──────── THE RECORDS
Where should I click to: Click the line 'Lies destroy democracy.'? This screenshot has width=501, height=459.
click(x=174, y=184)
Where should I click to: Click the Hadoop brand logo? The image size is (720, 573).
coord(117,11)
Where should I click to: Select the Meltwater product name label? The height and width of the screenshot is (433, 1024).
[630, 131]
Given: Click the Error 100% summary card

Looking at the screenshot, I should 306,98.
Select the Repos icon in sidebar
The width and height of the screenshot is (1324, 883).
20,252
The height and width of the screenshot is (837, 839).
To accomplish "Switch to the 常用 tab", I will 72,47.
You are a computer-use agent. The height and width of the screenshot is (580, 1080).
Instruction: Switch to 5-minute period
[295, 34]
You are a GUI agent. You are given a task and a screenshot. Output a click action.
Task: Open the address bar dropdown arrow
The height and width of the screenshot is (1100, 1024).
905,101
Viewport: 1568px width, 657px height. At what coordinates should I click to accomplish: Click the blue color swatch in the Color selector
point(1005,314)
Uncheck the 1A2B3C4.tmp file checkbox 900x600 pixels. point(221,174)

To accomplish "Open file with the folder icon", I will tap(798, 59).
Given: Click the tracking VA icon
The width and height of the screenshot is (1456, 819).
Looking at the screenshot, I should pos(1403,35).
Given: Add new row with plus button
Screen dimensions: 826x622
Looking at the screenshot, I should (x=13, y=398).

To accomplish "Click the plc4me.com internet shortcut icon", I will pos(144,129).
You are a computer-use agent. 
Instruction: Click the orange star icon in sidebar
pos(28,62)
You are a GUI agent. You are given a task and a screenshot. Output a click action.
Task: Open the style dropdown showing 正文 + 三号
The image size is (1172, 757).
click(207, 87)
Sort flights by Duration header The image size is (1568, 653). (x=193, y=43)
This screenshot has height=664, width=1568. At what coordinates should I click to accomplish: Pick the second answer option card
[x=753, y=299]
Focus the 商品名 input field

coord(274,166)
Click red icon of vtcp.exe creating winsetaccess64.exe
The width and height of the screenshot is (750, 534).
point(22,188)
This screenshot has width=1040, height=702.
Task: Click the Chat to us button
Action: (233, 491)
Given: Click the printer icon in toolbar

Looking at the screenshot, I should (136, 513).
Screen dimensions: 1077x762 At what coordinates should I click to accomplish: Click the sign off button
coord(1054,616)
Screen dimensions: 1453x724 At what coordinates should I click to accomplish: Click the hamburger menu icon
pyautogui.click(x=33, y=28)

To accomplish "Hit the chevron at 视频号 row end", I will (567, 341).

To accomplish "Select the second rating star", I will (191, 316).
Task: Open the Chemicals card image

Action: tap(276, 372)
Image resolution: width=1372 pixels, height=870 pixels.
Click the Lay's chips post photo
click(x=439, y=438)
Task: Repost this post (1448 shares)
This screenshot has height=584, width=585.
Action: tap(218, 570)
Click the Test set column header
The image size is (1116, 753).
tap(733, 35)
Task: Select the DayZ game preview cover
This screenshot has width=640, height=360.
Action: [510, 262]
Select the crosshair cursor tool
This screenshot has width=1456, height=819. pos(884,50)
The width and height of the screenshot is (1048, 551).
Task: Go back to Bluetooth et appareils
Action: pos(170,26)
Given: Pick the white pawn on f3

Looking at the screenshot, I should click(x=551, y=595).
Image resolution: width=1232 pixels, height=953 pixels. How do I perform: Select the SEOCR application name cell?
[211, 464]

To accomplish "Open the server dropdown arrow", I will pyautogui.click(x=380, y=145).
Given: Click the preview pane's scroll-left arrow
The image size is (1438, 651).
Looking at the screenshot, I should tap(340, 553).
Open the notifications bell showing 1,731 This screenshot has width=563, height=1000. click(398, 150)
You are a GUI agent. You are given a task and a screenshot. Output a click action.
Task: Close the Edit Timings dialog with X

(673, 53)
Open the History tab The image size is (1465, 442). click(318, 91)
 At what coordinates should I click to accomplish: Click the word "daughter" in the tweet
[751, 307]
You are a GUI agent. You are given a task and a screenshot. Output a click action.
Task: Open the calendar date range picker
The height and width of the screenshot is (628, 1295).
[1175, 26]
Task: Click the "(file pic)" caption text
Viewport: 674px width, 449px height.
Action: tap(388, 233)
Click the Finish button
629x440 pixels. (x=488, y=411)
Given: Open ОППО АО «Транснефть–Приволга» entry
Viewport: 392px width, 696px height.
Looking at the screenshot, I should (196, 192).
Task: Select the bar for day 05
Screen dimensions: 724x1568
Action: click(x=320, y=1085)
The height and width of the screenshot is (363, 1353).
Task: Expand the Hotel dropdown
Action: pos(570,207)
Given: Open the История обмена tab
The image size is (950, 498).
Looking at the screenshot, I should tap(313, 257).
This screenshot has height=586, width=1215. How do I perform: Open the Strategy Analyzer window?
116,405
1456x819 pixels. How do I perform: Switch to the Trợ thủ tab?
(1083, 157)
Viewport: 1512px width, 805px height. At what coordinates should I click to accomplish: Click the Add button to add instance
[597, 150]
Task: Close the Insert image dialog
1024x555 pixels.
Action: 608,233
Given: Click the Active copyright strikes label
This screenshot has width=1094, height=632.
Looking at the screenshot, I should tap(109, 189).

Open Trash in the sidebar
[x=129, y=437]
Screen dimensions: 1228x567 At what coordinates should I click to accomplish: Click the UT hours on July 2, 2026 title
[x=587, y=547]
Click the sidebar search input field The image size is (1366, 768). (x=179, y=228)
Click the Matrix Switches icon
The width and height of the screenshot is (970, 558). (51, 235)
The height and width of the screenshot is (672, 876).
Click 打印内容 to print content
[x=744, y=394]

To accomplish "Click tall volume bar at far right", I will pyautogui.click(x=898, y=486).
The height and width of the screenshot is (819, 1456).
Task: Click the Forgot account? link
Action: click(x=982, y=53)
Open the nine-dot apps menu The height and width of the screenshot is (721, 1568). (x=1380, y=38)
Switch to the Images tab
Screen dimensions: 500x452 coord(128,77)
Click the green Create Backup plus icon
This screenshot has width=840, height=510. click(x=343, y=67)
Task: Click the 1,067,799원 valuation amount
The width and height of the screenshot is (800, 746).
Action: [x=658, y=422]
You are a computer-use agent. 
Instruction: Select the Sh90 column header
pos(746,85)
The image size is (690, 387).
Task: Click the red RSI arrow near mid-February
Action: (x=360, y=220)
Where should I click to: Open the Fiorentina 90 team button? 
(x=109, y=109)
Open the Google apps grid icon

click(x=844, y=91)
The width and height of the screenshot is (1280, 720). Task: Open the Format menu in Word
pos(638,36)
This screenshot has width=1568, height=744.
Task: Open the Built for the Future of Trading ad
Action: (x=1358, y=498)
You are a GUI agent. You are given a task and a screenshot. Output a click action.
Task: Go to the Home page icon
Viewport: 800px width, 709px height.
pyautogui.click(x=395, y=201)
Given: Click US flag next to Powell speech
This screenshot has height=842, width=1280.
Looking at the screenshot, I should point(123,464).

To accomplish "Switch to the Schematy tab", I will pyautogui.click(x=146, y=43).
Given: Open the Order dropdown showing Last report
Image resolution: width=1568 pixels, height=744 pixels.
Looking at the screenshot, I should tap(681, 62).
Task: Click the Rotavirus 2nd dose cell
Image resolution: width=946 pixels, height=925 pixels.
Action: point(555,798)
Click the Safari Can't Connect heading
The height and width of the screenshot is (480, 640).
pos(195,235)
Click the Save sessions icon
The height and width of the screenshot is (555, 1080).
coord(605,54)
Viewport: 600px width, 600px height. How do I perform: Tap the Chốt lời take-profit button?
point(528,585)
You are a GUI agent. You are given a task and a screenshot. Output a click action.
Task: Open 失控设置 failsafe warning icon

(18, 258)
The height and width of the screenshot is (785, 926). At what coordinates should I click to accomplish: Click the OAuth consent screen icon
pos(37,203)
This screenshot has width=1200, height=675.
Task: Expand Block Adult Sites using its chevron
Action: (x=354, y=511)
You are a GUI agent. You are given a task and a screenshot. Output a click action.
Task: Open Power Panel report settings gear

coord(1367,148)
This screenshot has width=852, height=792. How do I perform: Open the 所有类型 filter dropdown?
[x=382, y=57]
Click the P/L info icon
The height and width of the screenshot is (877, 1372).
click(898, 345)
────────────────
**EXERCISE REQUIREMENTS:**
Above are the records; copy each line from them that includes the string "preview".

**ANSWER TO THIS TASK:**
Task: Select the DayZ game preview cover
Given: Click the preview pane's scroll-left arrow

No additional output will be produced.